Human microvascular endothelial (HMEC-1) cells and epithelial A549 cells were cultured as described previously (12).

Transcriptional Analysis

HMEC-1 cells were grown to confluence and stimulated with IL-6 (20 ng/ml), IL-1β (20 ng/ml), or TNF-α (100 ng/ml) for 2, 4, 8, and 24 hours. Cells were also stimulated with increasing concentrations of the described cytokines. Afterward, real-time PCR was performed as described previously (12, 13). For details about the primer sets used, please see the online supplement.

Protein Analysis

Cells or murine tissues were analyzed by Western blotting, as described previously (12, 13). For details about the antibodies used, please see the online supplement.

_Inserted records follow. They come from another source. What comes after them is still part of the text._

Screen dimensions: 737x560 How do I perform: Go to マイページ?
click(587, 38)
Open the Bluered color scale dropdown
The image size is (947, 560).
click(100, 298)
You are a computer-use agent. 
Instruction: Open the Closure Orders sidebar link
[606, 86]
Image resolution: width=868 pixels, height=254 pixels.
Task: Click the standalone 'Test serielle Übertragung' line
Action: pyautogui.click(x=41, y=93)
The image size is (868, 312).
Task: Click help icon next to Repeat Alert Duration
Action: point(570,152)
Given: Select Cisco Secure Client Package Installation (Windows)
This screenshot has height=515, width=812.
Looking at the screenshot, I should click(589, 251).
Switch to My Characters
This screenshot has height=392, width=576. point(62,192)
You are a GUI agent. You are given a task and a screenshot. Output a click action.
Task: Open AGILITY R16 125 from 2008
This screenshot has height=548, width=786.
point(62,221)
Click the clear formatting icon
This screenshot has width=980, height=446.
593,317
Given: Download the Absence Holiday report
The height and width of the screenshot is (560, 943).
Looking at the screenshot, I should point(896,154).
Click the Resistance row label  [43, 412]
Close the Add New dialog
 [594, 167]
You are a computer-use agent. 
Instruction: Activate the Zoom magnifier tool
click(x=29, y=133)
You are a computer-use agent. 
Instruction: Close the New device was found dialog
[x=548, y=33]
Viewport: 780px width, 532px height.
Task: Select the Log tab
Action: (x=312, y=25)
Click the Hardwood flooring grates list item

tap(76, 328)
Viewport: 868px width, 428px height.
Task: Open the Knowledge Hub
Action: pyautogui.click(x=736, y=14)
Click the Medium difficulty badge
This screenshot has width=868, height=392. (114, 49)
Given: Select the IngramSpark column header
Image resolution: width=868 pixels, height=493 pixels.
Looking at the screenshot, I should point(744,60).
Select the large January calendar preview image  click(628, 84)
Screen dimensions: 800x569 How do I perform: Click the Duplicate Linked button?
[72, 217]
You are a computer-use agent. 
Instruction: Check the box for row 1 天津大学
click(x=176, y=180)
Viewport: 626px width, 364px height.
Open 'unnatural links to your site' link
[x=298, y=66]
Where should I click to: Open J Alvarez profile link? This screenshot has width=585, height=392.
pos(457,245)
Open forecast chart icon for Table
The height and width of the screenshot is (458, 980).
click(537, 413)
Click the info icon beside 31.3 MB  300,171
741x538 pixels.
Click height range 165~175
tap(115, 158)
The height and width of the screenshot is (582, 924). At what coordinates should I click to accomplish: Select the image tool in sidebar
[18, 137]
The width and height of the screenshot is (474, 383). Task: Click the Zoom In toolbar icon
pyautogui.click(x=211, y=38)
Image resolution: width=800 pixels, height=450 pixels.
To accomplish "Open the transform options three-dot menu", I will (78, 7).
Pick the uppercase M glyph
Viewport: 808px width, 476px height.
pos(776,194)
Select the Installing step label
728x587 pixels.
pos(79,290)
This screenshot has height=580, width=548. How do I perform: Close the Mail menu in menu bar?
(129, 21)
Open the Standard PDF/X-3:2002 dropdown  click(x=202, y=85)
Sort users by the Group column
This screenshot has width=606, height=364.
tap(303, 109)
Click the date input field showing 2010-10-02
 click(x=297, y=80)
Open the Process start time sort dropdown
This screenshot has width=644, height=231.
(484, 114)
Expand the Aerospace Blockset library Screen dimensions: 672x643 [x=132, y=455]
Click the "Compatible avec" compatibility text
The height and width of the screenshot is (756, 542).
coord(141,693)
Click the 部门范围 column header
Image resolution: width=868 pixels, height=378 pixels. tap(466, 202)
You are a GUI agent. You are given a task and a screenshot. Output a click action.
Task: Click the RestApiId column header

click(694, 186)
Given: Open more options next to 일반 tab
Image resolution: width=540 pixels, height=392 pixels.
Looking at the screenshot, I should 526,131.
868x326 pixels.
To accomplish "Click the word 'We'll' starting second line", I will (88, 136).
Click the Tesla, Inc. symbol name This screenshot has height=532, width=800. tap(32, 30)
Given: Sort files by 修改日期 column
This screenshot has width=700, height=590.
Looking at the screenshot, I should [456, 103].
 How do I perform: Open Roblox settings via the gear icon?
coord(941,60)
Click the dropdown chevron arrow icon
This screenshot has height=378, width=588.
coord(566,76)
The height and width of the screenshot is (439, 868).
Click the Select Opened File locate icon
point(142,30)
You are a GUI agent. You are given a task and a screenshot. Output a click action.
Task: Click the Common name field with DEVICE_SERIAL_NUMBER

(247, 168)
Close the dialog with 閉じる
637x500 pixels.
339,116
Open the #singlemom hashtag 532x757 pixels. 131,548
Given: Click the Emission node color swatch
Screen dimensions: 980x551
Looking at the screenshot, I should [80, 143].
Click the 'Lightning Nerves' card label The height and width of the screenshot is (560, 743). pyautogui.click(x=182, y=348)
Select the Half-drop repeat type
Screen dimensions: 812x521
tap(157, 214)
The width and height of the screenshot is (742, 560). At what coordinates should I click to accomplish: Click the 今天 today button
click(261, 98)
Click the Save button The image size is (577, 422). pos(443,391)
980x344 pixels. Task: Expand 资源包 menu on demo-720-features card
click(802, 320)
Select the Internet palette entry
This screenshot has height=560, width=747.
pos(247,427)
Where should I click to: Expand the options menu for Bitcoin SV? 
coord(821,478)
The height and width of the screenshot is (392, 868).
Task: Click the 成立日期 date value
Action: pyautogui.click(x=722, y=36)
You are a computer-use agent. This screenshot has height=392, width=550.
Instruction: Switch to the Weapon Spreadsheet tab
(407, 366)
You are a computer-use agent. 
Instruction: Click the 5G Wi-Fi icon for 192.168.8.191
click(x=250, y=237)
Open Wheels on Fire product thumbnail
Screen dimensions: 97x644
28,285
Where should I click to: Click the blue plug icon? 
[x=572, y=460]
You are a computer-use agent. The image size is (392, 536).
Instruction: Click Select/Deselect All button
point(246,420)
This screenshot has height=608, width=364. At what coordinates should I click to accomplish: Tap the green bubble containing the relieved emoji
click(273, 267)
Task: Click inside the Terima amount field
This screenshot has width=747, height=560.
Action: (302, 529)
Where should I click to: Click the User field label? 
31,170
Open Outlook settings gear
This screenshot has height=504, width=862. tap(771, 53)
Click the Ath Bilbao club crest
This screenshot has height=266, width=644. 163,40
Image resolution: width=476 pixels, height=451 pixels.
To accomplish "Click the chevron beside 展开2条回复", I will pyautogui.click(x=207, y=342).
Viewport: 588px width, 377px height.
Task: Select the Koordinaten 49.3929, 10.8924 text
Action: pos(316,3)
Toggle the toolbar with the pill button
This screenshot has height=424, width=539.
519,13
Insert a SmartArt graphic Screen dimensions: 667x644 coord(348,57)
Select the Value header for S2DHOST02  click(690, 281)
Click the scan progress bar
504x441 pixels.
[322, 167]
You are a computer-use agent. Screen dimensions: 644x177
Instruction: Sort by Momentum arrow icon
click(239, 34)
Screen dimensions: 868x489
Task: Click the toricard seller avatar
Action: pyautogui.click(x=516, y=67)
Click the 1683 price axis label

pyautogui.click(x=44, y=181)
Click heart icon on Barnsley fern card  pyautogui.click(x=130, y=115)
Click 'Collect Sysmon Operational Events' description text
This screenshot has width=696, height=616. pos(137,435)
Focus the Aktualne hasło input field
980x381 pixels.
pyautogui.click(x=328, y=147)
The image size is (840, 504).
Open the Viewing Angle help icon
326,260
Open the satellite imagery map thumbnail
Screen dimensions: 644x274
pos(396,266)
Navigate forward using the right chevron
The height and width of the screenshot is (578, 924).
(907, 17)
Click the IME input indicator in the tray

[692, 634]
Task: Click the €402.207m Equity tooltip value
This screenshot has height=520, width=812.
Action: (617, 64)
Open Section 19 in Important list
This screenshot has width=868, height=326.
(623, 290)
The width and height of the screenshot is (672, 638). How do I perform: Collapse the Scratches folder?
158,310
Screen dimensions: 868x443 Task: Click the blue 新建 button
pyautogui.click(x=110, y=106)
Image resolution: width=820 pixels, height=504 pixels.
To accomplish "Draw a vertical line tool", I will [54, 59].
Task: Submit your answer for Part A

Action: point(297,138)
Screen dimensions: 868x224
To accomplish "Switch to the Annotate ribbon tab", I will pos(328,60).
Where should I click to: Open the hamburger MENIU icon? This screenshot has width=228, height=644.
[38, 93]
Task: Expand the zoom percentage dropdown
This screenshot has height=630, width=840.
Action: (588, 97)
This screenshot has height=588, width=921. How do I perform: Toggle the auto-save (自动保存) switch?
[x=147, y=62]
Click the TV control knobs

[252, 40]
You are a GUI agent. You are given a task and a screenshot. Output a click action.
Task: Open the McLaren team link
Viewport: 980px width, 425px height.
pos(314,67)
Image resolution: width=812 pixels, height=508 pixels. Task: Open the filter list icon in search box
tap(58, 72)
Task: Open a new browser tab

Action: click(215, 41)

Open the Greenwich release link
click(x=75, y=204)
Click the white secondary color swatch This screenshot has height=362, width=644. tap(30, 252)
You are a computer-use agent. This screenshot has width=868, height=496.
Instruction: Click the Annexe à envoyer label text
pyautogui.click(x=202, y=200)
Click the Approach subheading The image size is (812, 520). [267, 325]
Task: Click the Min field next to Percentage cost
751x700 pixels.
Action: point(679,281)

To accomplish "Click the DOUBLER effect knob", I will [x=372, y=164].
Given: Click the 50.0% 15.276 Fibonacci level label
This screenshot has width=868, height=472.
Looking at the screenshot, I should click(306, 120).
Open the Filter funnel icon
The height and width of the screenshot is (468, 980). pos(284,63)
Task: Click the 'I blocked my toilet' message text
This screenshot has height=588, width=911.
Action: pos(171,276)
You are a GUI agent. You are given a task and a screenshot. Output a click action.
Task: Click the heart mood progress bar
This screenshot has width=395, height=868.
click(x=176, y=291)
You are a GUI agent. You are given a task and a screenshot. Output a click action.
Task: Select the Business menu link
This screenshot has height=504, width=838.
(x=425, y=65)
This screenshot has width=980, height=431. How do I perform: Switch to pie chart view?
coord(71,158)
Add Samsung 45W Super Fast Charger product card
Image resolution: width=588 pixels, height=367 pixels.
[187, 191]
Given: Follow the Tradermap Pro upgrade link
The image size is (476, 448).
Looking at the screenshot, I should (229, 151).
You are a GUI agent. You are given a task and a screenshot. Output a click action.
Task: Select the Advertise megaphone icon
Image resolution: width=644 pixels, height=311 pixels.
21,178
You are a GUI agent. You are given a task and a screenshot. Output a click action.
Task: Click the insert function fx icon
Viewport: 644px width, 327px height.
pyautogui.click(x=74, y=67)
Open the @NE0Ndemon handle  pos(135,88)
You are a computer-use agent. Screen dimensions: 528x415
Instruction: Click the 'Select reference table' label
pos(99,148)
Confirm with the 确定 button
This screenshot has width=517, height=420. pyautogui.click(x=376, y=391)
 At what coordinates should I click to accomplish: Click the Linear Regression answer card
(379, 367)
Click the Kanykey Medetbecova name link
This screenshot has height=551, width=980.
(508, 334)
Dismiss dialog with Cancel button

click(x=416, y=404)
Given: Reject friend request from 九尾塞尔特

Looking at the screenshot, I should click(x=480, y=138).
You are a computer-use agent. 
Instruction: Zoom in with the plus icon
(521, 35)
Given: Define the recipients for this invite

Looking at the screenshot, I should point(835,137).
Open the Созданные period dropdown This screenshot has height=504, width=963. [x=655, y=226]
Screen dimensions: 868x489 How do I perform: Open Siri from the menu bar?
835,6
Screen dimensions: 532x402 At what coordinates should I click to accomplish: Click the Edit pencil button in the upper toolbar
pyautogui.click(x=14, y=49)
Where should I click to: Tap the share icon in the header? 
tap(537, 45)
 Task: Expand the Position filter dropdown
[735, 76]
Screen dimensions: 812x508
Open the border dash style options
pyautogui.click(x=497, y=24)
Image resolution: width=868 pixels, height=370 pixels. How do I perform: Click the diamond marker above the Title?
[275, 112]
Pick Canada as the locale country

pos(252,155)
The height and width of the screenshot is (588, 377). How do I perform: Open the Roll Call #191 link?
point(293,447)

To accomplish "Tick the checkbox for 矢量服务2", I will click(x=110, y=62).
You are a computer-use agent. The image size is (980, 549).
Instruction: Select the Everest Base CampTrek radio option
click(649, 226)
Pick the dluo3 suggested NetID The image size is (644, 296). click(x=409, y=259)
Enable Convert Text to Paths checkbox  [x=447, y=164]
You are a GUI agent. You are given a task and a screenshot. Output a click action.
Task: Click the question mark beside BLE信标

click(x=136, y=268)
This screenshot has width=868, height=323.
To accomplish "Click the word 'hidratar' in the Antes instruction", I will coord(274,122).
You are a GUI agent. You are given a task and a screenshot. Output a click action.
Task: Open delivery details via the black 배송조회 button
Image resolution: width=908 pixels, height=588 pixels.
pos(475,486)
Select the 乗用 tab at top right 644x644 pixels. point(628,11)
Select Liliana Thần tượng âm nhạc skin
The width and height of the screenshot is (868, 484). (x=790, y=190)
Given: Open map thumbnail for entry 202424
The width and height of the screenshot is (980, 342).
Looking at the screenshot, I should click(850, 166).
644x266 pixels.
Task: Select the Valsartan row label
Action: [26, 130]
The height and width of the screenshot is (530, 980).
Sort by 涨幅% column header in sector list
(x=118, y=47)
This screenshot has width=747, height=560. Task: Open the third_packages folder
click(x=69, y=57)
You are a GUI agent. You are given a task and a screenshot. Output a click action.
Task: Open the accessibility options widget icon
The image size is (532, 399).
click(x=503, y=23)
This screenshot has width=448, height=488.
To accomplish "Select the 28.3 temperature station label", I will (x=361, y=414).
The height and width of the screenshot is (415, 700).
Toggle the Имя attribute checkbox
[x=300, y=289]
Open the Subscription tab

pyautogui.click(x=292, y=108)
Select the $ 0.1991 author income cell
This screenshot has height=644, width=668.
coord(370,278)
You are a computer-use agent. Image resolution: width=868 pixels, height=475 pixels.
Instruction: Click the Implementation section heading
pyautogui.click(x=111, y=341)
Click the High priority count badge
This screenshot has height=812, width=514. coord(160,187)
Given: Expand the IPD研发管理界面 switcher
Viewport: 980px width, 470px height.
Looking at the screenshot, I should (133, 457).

Differential Biotinylation of Apical or Basolateral Surface Proteins

Differentiation between the apical or basolateral expression of ENT1 and ENT2 was achieved as described previously (12).

ENT2 Reporter Assays

The promoter analysis and identification of the transcription start site, as well as of potential NF-κB binding sites, were performed using MatInspector by Genomatix (Munich, Germany), as described previously (14). The vector pGL4.17–expressing sequence corresponding to the full-length ENT2 promoter, either native (ENT2-FL, −500 to +331, 831 base pairs [bp]) or containing mutations in one of several potential NF-κB binding sites, namely, ENT2Δ+120 (bp +120 to +133), ENT2Δ−231 (bp −231 to −243), and ENT2Δ−331 (bp −331 to −343), were purchased from GeneArt AG (Regensburg, Germany). As a positive control for inflammation, cells were transfected with a poly (p)NF-κB–luciferase vector (Clontech, Mountain View, CA). After transfection with GeneJuice Transfection Reagent (EMD Biosciences, Inc., Darmstadt, Germany), cells were stimulated for 24 hours. Luciferase activity was assessed using a luciferase assay kit (Promega, Mannheim, Germany). All firefly luciferase activity was normalized with respect to total protein content.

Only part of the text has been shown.